◆ GOAL ◆
Recast the rows below as a Markdown table with two columns, Number and Line, putting each line next to its number and leaving out blank lines.

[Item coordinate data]
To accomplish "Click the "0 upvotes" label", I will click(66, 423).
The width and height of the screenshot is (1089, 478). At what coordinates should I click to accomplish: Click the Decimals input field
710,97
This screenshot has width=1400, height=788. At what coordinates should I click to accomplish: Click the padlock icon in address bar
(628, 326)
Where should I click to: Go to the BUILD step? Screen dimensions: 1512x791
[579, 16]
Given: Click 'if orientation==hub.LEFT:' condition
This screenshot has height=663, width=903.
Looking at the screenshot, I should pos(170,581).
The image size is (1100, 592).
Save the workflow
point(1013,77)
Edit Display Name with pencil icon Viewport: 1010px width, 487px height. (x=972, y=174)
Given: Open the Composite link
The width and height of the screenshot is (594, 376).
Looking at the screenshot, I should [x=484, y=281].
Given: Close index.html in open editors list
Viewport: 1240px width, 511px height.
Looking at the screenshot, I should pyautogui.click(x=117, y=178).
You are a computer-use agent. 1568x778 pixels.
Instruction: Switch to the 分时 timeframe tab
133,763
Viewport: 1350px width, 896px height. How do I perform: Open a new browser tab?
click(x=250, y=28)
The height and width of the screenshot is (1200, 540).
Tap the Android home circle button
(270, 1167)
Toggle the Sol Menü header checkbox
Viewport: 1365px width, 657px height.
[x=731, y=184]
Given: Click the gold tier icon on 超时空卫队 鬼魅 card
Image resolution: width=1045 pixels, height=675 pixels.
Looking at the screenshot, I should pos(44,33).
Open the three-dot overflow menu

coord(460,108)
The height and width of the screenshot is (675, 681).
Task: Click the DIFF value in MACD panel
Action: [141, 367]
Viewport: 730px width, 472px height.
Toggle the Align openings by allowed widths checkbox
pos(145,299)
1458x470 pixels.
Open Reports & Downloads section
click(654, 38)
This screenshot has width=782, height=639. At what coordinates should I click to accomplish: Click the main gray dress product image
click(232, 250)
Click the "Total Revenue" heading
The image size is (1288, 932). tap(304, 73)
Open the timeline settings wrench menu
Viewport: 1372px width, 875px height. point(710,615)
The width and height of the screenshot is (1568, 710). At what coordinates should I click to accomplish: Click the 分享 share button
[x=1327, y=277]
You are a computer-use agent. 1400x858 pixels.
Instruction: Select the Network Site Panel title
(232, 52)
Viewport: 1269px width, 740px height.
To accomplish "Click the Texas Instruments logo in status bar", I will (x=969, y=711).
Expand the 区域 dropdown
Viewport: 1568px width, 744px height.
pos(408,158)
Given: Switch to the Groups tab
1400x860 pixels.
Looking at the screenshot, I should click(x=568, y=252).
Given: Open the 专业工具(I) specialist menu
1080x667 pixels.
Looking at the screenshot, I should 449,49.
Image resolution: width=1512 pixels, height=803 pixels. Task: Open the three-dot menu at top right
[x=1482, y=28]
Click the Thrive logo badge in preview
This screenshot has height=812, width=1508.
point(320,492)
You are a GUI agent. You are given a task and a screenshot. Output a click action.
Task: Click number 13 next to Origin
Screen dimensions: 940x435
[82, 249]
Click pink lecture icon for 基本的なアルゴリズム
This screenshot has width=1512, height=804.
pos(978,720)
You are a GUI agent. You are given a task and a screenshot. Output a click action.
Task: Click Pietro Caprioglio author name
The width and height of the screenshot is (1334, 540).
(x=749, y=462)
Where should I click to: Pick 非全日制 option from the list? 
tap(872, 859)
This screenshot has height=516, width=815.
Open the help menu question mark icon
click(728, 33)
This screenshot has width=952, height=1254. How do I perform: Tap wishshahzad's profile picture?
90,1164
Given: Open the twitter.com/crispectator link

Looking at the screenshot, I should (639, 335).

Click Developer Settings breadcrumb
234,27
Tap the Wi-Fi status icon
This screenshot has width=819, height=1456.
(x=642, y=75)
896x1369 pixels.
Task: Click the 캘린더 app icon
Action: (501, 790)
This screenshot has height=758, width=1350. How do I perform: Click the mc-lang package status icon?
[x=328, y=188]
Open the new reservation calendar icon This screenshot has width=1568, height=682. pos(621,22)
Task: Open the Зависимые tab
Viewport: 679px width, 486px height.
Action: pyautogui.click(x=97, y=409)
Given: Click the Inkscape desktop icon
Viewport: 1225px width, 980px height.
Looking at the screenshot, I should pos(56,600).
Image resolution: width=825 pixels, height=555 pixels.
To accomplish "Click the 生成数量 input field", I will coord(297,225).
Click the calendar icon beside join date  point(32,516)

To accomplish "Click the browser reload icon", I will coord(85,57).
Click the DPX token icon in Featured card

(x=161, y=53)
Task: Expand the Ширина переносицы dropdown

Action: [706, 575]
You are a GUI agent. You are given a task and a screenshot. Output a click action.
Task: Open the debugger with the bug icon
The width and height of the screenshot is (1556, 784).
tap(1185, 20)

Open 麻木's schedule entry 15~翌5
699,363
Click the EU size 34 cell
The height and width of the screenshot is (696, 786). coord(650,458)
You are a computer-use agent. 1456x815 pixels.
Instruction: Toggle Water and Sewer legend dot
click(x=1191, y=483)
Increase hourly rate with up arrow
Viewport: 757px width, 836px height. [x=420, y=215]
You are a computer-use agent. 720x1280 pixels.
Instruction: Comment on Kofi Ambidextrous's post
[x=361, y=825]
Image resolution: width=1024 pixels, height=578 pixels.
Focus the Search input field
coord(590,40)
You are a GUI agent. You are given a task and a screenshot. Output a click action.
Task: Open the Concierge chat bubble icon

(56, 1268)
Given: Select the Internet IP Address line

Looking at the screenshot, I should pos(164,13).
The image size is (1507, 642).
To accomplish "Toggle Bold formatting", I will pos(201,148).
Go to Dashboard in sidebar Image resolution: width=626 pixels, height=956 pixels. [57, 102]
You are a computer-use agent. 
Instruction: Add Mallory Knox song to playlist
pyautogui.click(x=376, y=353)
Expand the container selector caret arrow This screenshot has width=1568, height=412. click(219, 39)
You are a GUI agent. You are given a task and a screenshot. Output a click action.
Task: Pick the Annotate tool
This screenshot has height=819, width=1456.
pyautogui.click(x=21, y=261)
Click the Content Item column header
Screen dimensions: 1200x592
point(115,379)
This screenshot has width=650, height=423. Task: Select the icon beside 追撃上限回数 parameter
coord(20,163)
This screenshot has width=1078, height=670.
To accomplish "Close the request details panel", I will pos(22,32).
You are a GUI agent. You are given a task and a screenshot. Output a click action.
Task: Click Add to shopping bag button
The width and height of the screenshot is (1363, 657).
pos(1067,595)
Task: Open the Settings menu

◆ THE COMPLETED TASK ◆
| Number | Line |
|---|---|
| 1 | To accomplish "Click the "0 upvotes" label", I will click(66, 423). |
| 2 | The width and height of the screenshot is (1089, 478). At what coordinates should I click to accomplish: Click the Decimals input field |
| 3 | 710,97 |
| 4 | This screenshot has width=1400, height=788. At what coordinates should I click to accomplish: Click the padlock icon in address bar |
| 5 | (628, 326) |
| 6 | Where should I click to: Go to the BUILD step? Screen dimensions: 1512x791 |
| 7 | [579, 16] |
| 8 | Given: Click 'if orientation==hub.LEFT:' condition |
| 9 | This screenshot has height=663, width=903. |
| 10 | Looking at the screenshot, I should pos(170,581). |
| 11 | The image size is (1100, 592). |
| 12 | Save the workflow |
| 13 | point(1013,77) |
| 14 | Edit Display Name with pencil icon Viewport: 1010px width, 487px height. (x=972, y=174) |
| 15 | Given: Open the Composite link |
| 16 | The width and height of the screenshot is (594, 376). |
| 17 | Looking at the screenshot, I should [x=484, y=281]. |
| 18 | Given: Close index.html in open editors list |
| 19 | Viewport: 1240px width, 511px height. |
| 20 | Looking at the screenshot, I should pyautogui.click(x=117, y=178). |
| 21 | You are a computer-use agent. 1568x778 pixels. |
| 22 | Instruction: Switch to the 分时 timeframe tab |
| 23 | 133,763 |
| 24 | Viewport: 1350px width, 896px height. How do I perform: Open a new browser tab? |
| 25 | click(x=250, y=28) |
| 26 | The height and width of the screenshot is (1200, 540). |
| 27 | Tap the Android home circle button |
| 28 | (270, 1167) |
| 29 | Toggle the Sol Menü header checkbox |
| 30 | Viewport: 1365px width, 657px height. |
| 31 | [x=731, y=184] |
| 32 | Given: Click the gold tier icon on 超时空卫队 鬼魅 card |
| 33 | Image resolution: width=1045 pixels, height=675 pixels. |
| 34 | Looking at the screenshot, I should pos(44,33). |
| 35 | Open the three-dot overflow menu |
| 36 | coord(460,108) |
| 37 | The height and width of the screenshot is (675, 681). |
| 38 | Task: Click the DIFF value in MACD panel |
| 39 | Action: [141, 367] |
| 40 | Viewport: 730px width, 472px height. |
| 41 | Toggle the Align openings by allowed widths checkbox |
| 42 | pos(145,299) |
| 43 | 1458x470 pixels. |
| 44 | Open Reports & Downloads section |
| 45 | click(654, 38) |
| 46 | This screenshot has width=782, height=639. At what coordinates should I click to accomplish: Click the main gray dress product image |
| 47 | click(232, 250) |
| 48 | Click the "Total Revenue" heading |
| 49 | The image size is (1288, 932). tap(304, 73) |
| 50 | Open the timeline settings wrench menu |
| 51 | Viewport: 1372px width, 875px height. point(710,615) |
| 52 | The width and height of the screenshot is (1568, 710). At what coordinates should I click to accomplish: Click the 分享 share button |
| 53 | [x=1327, y=277] |
| 54 | You are a computer-use agent. 1400x858 pixels. |
| 55 | Instruction: Select the Network Site Panel title |
| 56 | (232, 52) |
| 57 | Viewport: 1269px width, 740px height. |
| 58 | To accomplish "Click the Texas Instruments logo in status bar", I will (x=969, y=711). |
| 59 | Expand the 区域 dropdown |
| 60 | Viewport: 1568px width, 744px height. |
| 61 | pos(408,158) |
| 62 | Given: Switch to the Groups tab |
| 63 | 1400x860 pixels. |
| 64 | Looking at the screenshot, I should click(x=568, y=252). |
| 65 | Given: Open the 专业工具(I) specialist menu |
| 66 | 1080x667 pixels. |
| 67 | Looking at the screenshot, I should 449,49. |
| 68 | Image resolution: width=1512 pixels, height=803 pixels. Task: Open the three-dot menu at top right |
| 69 | [x=1482, y=28] |
| 70 | Click the Thrive logo badge in preview |
| 71 | This screenshot has height=812, width=1508. |
| 72 | point(320,492) |
| 73 | You are a GUI agent. You are given a task and a screenshot. Output a click action. |
| 74 | Task: Click number 13 next to Origin |
| 75 | Screen dimensions: 940x435 |
| 76 | [82, 249] |
| 77 | Click pink lecture icon for 基本的なアルゴリズム |
| 78 | This screenshot has width=1512, height=804. |
| 79 | pos(978,720) |
| 80 | You are a GUI agent. You are given a task and a screenshot. Output a click action. |
| 81 | Task: Click Pietro Caprioglio author name |
| 82 | The width and height of the screenshot is (1334, 540). |
| 83 | (x=749, y=462) |
| 84 | Where should I click to: Pick 非全日制 option from the list?  |
| 85 | tap(872, 859) |
| 86 | This screenshot has height=516, width=815. |
| 87 | Open the help menu question mark icon |
| 88 | click(728, 33) |
| 89 | This screenshot has width=952, height=1254. How do I perform: Tap wishshahzad's profile picture? |
| 90 | 90,1164 |
| 91 | Given: Open the twitter.com/crispectator link |
| 92 | Looking at the screenshot, I should (639, 335). |
| 93 | Click Developer Settings breadcrumb |
| 94 | 234,27 |
| 95 | Tap the Wi-Fi status icon |
| 96 | This screenshot has width=819, height=1456. |
| 97 | (x=642, y=75) |
| 98 | 896x1369 pixels. |
| 99 | Task: Click the 캘린더 app icon |
| 100 | Action: (501, 790) |
| 101 | This screenshot has height=758, width=1350. How do I perform: Click the mc-lang package status icon? |
| 102 | [x=328, y=188] |
| 103 | Open the new reservation calendar icon This screenshot has width=1568, height=682. pos(621,22) |
| 104 | Task: Open the Зависимые tab |
| 105 | Viewport: 679px width, 486px height. |
| 106 | Action: pyautogui.click(x=97, y=409) |
| 107 | Given: Click the Inkscape desktop icon |
| 108 | Viewport: 1225px width, 980px height. |
| 109 | Looking at the screenshot, I should pos(56,600). |
| 110 | Image resolution: width=825 pixels, height=555 pixels. |
| 111 | To accomplish "Click the 生成数量 input field", I will coord(297,225). |
| 112 | Click the calendar icon beside join date  point(32,516) |
| 113 | To accomplish "Click the browser reload icon", I will coord(85,57). |
| 114 | Click the DPX token icon in Featured card |
| 115 | (x=161, y=53) |
| 116 | Task: Expand the Ширина переносицы dropdown |
| 117 | Action: [706, 575] |
| 118 | You are a GUI agent. You are given a task and a screenshot. Output a click action. |
| 119 | Task: Open the debugger with the bug icon |
| 120 | The width and height of the screenshot is (1556, 784). |
| 121 | tap(1185, 20) |
| 122 | Open 麻木's schedule entry 15~翌5 |
| 123 | 699,363 |
| 124 | Click the EU size 34 cell |
| 125 | The height and width of the screenshot is (696, 786). coord(650,458) |
| 126 | You are a computer-use agent. 1456x815 pixels. |
| 127 | Instruction: Toggle Water and Sewer legend dot |
| 128 | click(x=1191, y=483) |
| 129 | Increase hourly rate with up arrow |
| 130 | Viewport: 757px width, 836px height. [x=420, y=215] |
| 131 | You are a computer-use agent. 720x1280 pixels. |
| 132 | Instruction: Comment on Kofi Ambidextrous's post |
| 133 | [x=361, y=825] |
| 134 | Image resolution: width=1024 pixels, height=578 pixels. |
| 135 | Focus the Search input field |
| 136 | coord(590,40) |
| 137 | You are a GUI agent. You are given a task and a screenshot. Output a click action. |
| 138 | Task: Open the Concierge chat bubble icon |
| 139 | (56, 1268) |
| 140 | Given: Select the Internet IP Address line |
| 141 | Looking at the screenshot, I should pos(164,13). |
| 142 | The image size is (1507, 642). |
| 143 | To accomplish "Toggle Bold formatting", I will pos(201,148). |
| 144 | Go to Dashboard in sidebar Image resolution: width=626 pixels, height=956 pixels. [57, 102] |
| 145 | You are a computer-use agent.  |
| 146 | Instruction: Add Mallory Knox song to playlist |
| 147 | pyautogui.click(x=376, y=353) |
| 148 | Expand the container selector caret arrow This screenshot has width=1568, height=412. click(219, 39) |
| 149 | You are a GUI agent. You are given a task and a screenshot. Output a click action. |
| 150 | Task: Pick the Annotate tool |
| 151 | This screenshot has height=819, width=1456. |
| 152 | pyautogui.click(x=21, y=261) |
| 153 | Click the Content Item column header |
| 154 | Screen dimensions: 1200x592 |
| 155 | point(115,379) |
| 156 | This screenshot has width=650, height=423. Task: Select the icon beside 追撃上限回数 parameter |
| 157 | coord(20,163) |
| 158 | This screenshot has width=1078, height=670. |
| 159 | To accomplish "Close the request details panel", I will pos(22,32). |
| 160 | You are a GUI agent. You are given a task and a screenshot. Output a click action. |
| 161 | Task: Click Add to shopping bag button |
| 162 | The width and height of the screenshot is (1363, 657). |
| 163 | pos(1067,595) |
| 164 | Task: Open the Settings menu |